En Europe, de nombreux modèles de règlementation du travail du sexe existent, différents pays ayant des approches diverses. L’Allemagne et les Pays-Bas ont adopté un modèle de légalisation complète, où le travail du sexe est traité comme une profession légitime. Cela s’accompagne de l’obligation pour les travailleurs du sexe d’enregistrer leur métier et payer l’impôt sur le revenu, ainsi que d’autres règles, et l’existence de droits et protections légales. Enfreindre ces lois, et l’achat comme la vente de prestations sexuelles en dehors de ces règles, est passible de sanctions pénales.
D’un autre côté, des pays comme la Suède ont opté pour une décriminalisation partielle, où vendre des prestations sexuelles est légal, mais pas en acheter. Ce modèle cherche à déplacer les conséquences légales sur ceux qui achètent ces prestations plutôt qu’à ceux qui les proposent. Pour Michelle N. Jeanis, professeure assistante en Droit Pénal à l’université de Louisiane à Lafayette, cela « semble coïncider avec une réduction des risques par de nombreux aspects ». Cependant, elle analyse cette approche juridique comme conservant de nombreux moyens de faire du mal, surtout dans le domaine du trafic sexuel.
Enfin, la Belgique (avec la Nouvelle-Zélande) a appliqué un modèle de décriminalisation que les travailleurs du sexe défendent dans leur majorité, selon des organisations comme l’Alliance Européenne des Droits des Travailleurs du Sexe (ESWA). Là, l’offre, la consommation de sexe ainsi que la publicité pour des services comprenant du sexe sont légales pour des adultes consentants. Le débat sur le modèle le plus efficace et éthique de légalisation continue d’évoluer à travers l’Europe. Jusqu’à maintenant, la plupart des recherches sur le sujet s’est focalisée sur les approches soit vers la légalisation du travail du sexe, soit vers sa décriminalisation. Dans une conversation avec May-Len Skilbrei, professeure au département de criminologie et sociologie du droit à l’université d’Oslo, celle-ci a noté que « les débats de politique publique sont typiquement orientés vers une poignée de pays, donc il y a beaucoup de recherches sur ce petit nombre de pays. Et en revanche, il y a très peu de recherches sur les autres ». Pour un chercheur, cela crée un biais du point de vue des connaissances existantes, biais qui doit être résolu pour une meilleure compréhension des politiques menées et de leurs résultats.

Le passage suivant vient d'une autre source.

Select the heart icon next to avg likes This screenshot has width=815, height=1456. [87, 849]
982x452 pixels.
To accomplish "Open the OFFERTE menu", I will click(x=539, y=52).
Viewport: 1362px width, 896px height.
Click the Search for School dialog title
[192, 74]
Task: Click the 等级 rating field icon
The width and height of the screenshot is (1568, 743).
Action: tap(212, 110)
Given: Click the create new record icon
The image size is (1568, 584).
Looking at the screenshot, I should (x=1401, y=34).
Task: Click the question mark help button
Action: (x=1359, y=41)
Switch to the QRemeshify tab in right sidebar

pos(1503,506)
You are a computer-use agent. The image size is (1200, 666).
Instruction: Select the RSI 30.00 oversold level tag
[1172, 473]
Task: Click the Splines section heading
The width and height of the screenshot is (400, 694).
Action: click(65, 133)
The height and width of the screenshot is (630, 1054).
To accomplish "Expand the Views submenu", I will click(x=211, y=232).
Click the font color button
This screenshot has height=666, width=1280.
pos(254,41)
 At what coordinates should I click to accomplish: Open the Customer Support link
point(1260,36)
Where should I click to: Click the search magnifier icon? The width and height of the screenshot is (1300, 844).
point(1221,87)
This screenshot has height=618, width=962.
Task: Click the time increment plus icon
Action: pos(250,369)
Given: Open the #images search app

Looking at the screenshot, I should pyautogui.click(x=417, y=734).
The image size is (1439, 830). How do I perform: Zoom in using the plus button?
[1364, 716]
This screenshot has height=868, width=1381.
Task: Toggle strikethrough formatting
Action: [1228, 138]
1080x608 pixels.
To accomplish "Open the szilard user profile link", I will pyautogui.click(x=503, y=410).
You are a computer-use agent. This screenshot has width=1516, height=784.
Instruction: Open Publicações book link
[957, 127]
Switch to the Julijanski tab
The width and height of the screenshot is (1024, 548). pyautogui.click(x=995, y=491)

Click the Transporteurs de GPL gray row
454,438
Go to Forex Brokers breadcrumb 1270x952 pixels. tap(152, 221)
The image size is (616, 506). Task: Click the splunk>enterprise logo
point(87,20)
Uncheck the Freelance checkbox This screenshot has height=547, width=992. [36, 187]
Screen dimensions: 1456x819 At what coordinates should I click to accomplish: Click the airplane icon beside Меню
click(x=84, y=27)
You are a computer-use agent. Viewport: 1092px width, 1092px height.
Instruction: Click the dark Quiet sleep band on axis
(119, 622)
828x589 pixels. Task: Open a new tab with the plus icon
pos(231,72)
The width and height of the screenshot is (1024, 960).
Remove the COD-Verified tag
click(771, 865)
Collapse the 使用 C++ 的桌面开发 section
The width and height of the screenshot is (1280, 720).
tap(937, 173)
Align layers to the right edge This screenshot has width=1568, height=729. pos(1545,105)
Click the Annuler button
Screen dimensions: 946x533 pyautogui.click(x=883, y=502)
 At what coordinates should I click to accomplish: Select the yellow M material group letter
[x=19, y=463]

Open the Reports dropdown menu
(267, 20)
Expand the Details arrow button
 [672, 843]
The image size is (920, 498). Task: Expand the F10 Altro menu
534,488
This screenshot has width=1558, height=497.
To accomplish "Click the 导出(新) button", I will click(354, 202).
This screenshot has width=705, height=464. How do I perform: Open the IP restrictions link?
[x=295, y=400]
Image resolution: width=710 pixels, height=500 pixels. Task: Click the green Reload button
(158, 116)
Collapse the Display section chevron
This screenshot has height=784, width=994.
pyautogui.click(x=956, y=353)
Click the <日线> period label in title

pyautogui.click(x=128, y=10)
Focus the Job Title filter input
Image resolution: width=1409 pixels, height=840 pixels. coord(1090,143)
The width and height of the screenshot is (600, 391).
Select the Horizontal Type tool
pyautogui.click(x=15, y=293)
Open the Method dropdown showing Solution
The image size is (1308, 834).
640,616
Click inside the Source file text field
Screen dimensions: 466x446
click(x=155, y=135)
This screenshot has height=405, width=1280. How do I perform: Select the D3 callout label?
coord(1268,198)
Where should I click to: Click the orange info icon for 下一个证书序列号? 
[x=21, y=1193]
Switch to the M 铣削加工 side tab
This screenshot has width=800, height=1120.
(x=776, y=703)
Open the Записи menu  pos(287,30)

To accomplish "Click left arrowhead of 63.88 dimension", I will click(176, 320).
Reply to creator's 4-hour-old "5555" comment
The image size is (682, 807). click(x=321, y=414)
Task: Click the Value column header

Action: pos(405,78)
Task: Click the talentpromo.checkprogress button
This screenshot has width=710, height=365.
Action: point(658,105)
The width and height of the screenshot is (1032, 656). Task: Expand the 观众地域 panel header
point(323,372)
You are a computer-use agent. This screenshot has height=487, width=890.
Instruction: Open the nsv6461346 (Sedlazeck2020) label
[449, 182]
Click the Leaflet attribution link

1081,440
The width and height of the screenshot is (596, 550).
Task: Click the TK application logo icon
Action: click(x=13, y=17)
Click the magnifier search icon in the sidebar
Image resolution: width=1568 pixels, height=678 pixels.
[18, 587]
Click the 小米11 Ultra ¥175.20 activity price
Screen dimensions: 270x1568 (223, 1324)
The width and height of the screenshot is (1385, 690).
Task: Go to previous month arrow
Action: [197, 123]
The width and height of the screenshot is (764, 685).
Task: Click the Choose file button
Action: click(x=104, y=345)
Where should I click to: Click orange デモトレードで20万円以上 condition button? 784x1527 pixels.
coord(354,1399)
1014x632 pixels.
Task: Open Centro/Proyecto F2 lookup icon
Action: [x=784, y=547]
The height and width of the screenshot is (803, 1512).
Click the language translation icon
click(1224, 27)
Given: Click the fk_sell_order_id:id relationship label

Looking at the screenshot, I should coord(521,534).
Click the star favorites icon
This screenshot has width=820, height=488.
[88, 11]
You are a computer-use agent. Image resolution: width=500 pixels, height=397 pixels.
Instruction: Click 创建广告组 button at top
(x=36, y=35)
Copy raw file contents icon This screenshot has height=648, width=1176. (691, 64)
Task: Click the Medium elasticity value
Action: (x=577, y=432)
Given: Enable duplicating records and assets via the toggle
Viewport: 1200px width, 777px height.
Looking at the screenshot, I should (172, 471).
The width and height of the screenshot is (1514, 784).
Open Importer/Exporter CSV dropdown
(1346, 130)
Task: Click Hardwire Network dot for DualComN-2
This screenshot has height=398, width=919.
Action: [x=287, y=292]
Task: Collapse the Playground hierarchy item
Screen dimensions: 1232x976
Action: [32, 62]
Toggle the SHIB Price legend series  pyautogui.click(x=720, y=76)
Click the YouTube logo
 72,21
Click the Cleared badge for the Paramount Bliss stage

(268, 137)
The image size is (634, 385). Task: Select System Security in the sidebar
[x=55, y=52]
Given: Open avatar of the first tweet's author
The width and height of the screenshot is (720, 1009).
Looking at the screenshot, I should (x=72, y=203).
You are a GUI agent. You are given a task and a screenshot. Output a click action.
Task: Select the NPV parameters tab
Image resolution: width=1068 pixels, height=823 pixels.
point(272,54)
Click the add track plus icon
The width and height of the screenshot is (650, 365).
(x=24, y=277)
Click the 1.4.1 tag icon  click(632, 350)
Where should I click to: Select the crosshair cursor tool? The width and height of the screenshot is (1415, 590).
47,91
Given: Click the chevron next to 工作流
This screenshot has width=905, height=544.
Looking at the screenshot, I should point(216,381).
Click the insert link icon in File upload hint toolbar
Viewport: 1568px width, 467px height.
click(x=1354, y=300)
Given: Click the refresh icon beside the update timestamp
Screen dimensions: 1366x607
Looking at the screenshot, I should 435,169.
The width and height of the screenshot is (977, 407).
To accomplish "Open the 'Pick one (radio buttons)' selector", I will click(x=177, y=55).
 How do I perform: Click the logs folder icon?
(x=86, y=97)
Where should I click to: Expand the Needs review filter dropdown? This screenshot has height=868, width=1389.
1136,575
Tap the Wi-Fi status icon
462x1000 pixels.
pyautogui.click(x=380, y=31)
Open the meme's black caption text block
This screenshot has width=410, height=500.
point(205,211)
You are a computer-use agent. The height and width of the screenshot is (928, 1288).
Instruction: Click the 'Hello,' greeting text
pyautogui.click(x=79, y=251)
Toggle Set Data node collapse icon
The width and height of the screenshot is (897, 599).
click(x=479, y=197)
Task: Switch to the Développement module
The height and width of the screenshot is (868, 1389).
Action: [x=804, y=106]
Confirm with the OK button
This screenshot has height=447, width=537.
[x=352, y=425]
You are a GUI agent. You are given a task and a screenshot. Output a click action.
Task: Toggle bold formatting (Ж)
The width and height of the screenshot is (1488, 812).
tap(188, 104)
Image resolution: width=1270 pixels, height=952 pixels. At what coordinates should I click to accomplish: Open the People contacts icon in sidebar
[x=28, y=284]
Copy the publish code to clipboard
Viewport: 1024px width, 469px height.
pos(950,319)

Selon Skilbrei, au-delà des approches juridiques et basées sur des politiques publiques, il est important de considérer que la manière dont la loi contrôle la prostitution ne correspond pas toujours à la façon dont les marchés de la prostitution sont réellement gérés au quotidien. Pour la professeure, une approche plus basée sur les données, qui prend en considération des aspects au-delà du « groupe qui est organisé autour du phénomène » (par exemple les organisations de travailleurs du sexe et leurs expériences) pourrait aider à mieux éclairer la prise de décisions. La professeure Jeanis défend ainsi une plus grande collaboration entre praticiens et chercheurs. Avec cela à l’esprit, l’on voit bien comment regarder un plus grand nombre de modèles et leurs conséquences, d’un point de vue plus analytique et basé sur la recherche, pourrait informer les États membres sur comment réguler la pratique du travail du sexe.
Focus sur le modèle nordique – ou la criminalisation des clients
Le modèle nordique, introduit par la Suède en 1999, approche le travail du sexe par un effort pionnier pour combattre l’industrie du sexe tarifé en criminalisant les clients, considérant cela comme une stratégie fondamentale pour éliminer la demande de tels services. Ce modèle a dépassé les frontières suédoises, avec la Norvège et la Finlande adoptant des approches similaires peu après. L’Islande, l’Irlande du Nord, le Canada, la France, l’Irlande et, plus récemment, Israël ont également mis en place des variations du modèle nordique, alignées sur accent sur la criminalisation de la demande de l’industrie du sexe.
Ce modèle reconnait que la grande majorité des clients sont des hommes et que la grande majorité des travailleurs du sexe sont des femmes et des filles. Il analyse la prostitution comme une forme de violence faite aux femme et comme incompatible avec l’égalité femme-homme. Cette approche incorpore des programmes d’éducation du public, décourageant l’achat de services sexuels, ainsi que des programmes exhaustifs de sortie, et un soutien social et économique pour assister des personnes prostituées quittant l’industrie.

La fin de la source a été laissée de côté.